Shares of Dick’s Sporting Goods (DKS) rose on Wednesday after the sports and recreation retailer posted better-than-expected results and improved its outlook as its stores saw an increase in shoppers spending more.

The company reported first-quarter earnings per share (EPS) of $3.30, with net sales increasing 6% year-over-year to $3.02 billion. Both exceeded estimates.

Comparable store sales increased 5.3%, compared to 3.6% a year earlier. Dick’s said this was due to an increase in transaction volume and average ticket volume. The profit before tax (EBT) margin was 11.3%.

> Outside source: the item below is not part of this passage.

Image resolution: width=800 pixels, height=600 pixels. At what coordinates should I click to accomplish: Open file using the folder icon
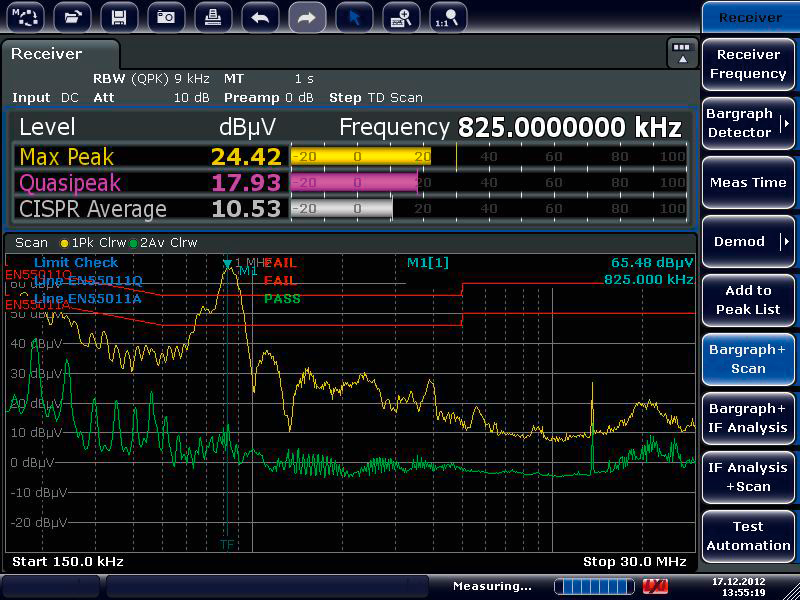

“Dick’s basic strategies and execution deliver good results.”

Chief Executive Officer (CEO) Lauren Hobart explained that “the company’s core strategies and execution are delivering strong results and we continue to increase market share.” She added that due to strong first-quarter results and expectations for continued demand, Dick’s is raising its full-year forecast.

The company now forecasts 2024 EPS in the range of $13.35 to $13.75, compared to the previous forecast of $12.85 to $13.25. It anticipates comparable store sales growth of 2.0% to 3.0% compared to its prior forecast of 1.0% to 2.0% growth.

Shares of Dick’s Sporting Goods rose 15% to $224.30 as of 10:06 a.m. ET on Wednesday, after setting a new yearly high of $228.36 earlier in the session. In 2024, they will increase by over 50%.